Book Review: The Cabin in the Woods (Official Movie Novelization) by Tim Lebbon

Hi again!

Horror comes in all shapes and sizes these days. These days at the movie theater it seems to be more about gore, torture, and blood splatter than any kind of psychological approach, but occasionally something unique comes along and gets my attention. I’m usually not much of a horror fan unless it’s more a monster feature or thriller-type of movie, so quite honestly I don’t go see horror often at the theater. But something about The Cabin in the Woods gnawed at me…

So when I was offered a chance to check out the film novelization of the script from Joss Whedon and Drew Goddard by Tim Lebbon (Hellbound Hearts, 30 Days of Night (Movie Novelization), Dawn, The Wild – Secret Journeys of Jack London: Book One (with Christopher Golden), and others), I jumped at the chance. First, it’s been quite a while since I’ve read a movie novelization. And second, I’m a Joss Whedon fan and was curious to see what was hiding in this mysterious cabin in the woods.

Guess what? I was quite entertained and am now interested enough to see the actual movie when it is released on DVD/Blu-ray!

The summary at IMDB offers the most succinct description of the film (and book) plot I’ve seen: “Five friends go for a break at a remote cabin in the woods, where they get more than they bargained for. Together, they must discover the truth behind the cabin in the woods.” But though this film may start like so many of the slasher flicks of the ’80s with a group of horny, drunk, and drug-addled college students heading to a remote cabin that belongs to someone in the family, it quickly becomes much much more than that.

**Records shown:**

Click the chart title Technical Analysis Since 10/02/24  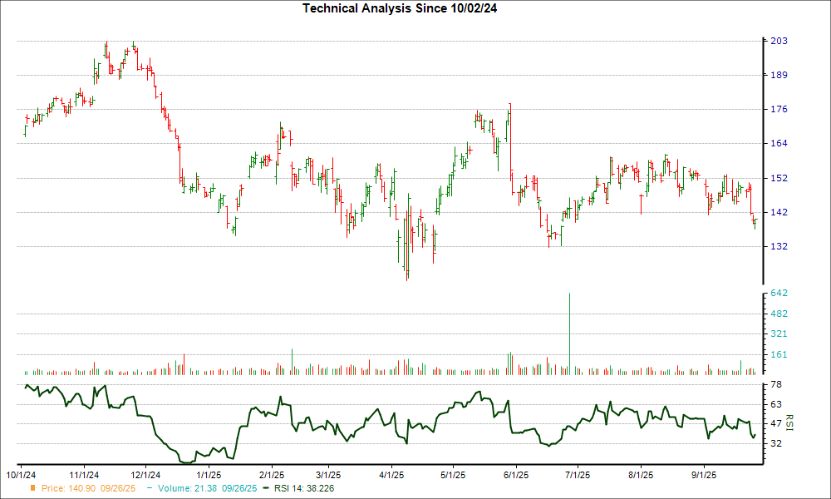coord(406,8)
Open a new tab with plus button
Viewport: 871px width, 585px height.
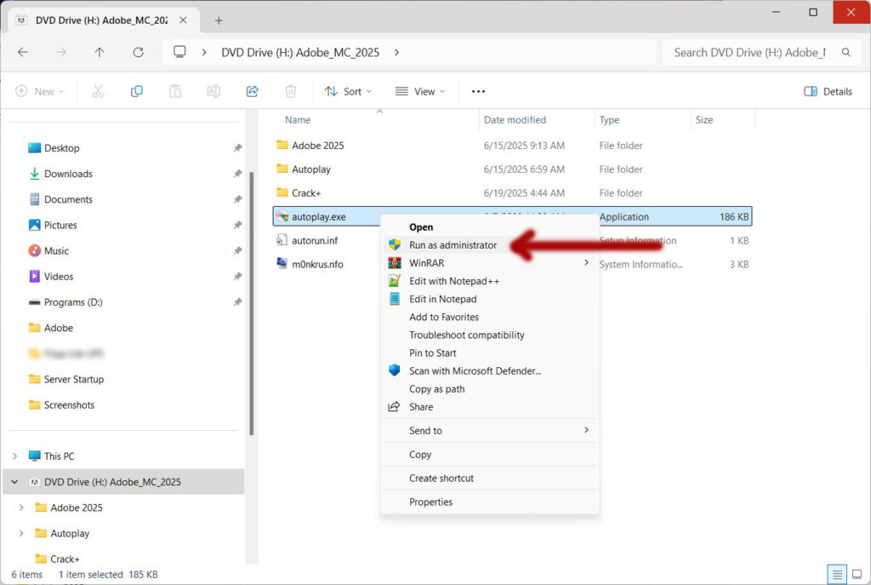[219, 20]
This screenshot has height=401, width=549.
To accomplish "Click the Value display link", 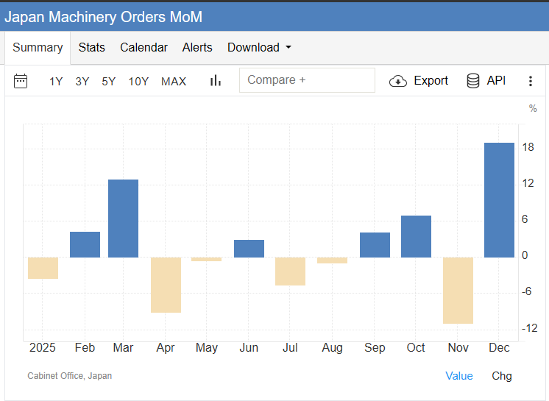I will pos(459,376).
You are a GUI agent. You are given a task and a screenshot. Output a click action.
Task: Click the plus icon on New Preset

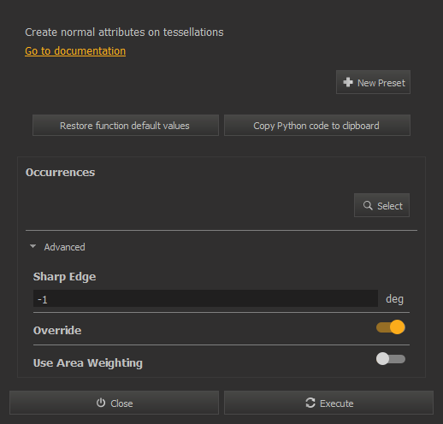click(x=348, y=82)
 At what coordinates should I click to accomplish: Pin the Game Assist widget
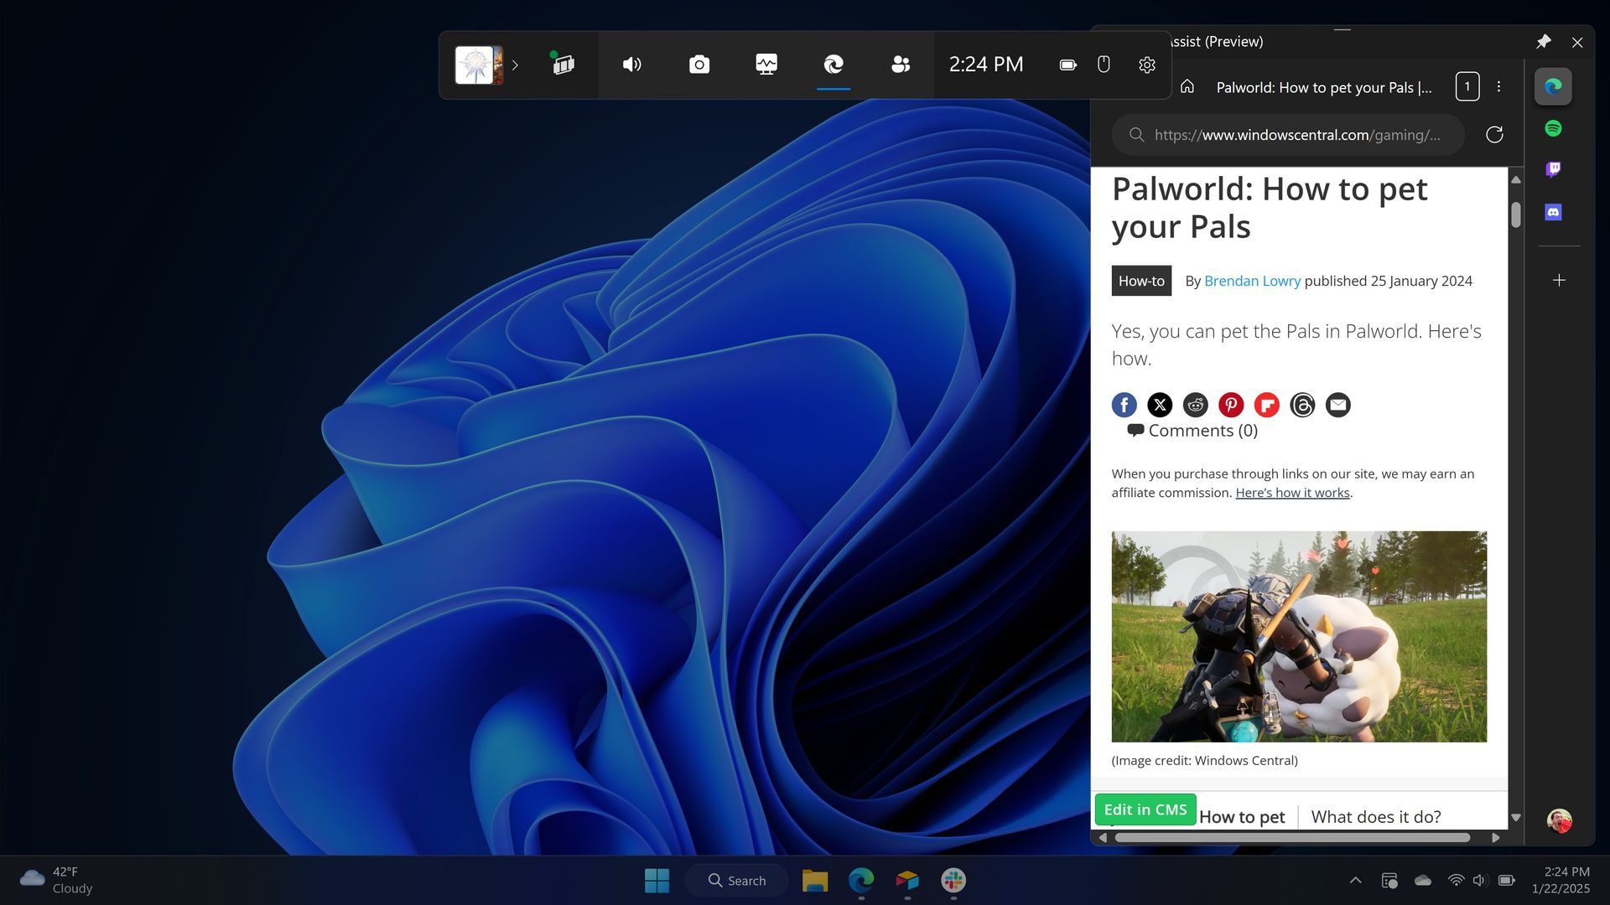tap(1543, 42)
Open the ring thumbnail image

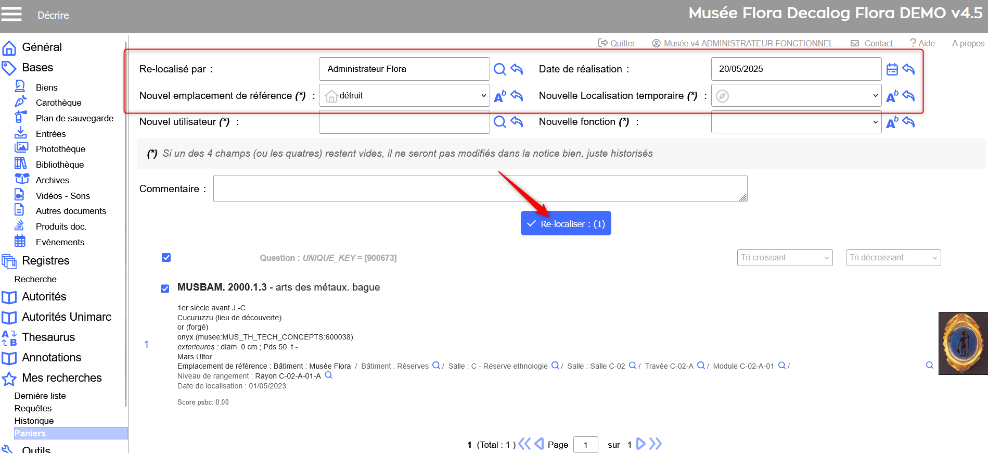click(963, 344)
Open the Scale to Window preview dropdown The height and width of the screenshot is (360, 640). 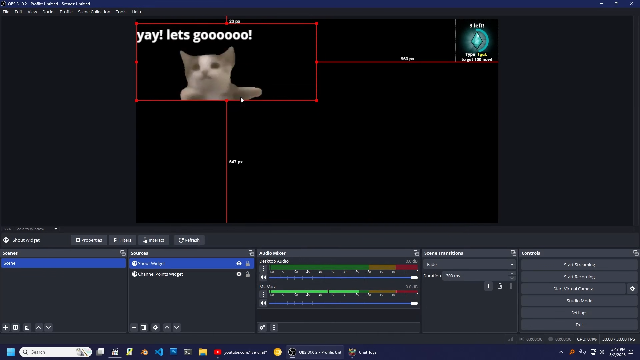point(56,229)
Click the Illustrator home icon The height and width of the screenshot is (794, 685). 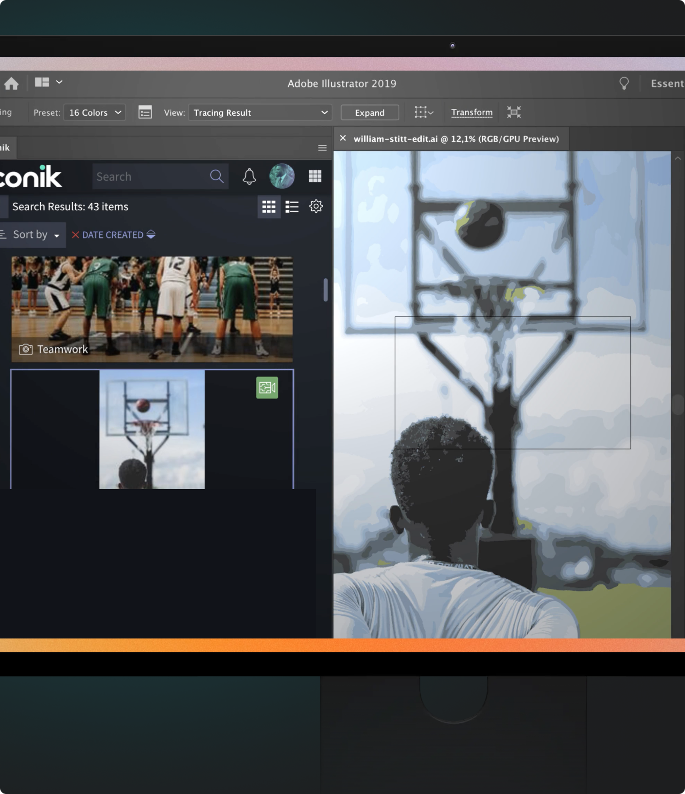pos(11,83)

**Problems:**
[1] From the book review above the lines, copy the passage that begins at the words "Guess what? I" and stops after "more than that.".
[2] According to the book review, who wrote the script that the novelization is based on?

**Replies:**
[1]
Guess what? I was quite entertained and am now interested enough to see the actual movie when it is released on DVD/Blu-ray!

The summary at IMDB offers the most succinct description of the film (and book) plot I’ve seen: “Five friends go for a break at a remote cabin in the woods, where they get more than they bargained for. Together, they must discover the truth behind the cabin in the woods.” But though this film may start like so many of the slasher flicks of the ’80s with a group of horny, drunk, and drug-addled college students heading to a remote cabin that belongs to someone in the family, it quickly becomes much much more than that.

[2] Joss Whedon and Drew Goddard.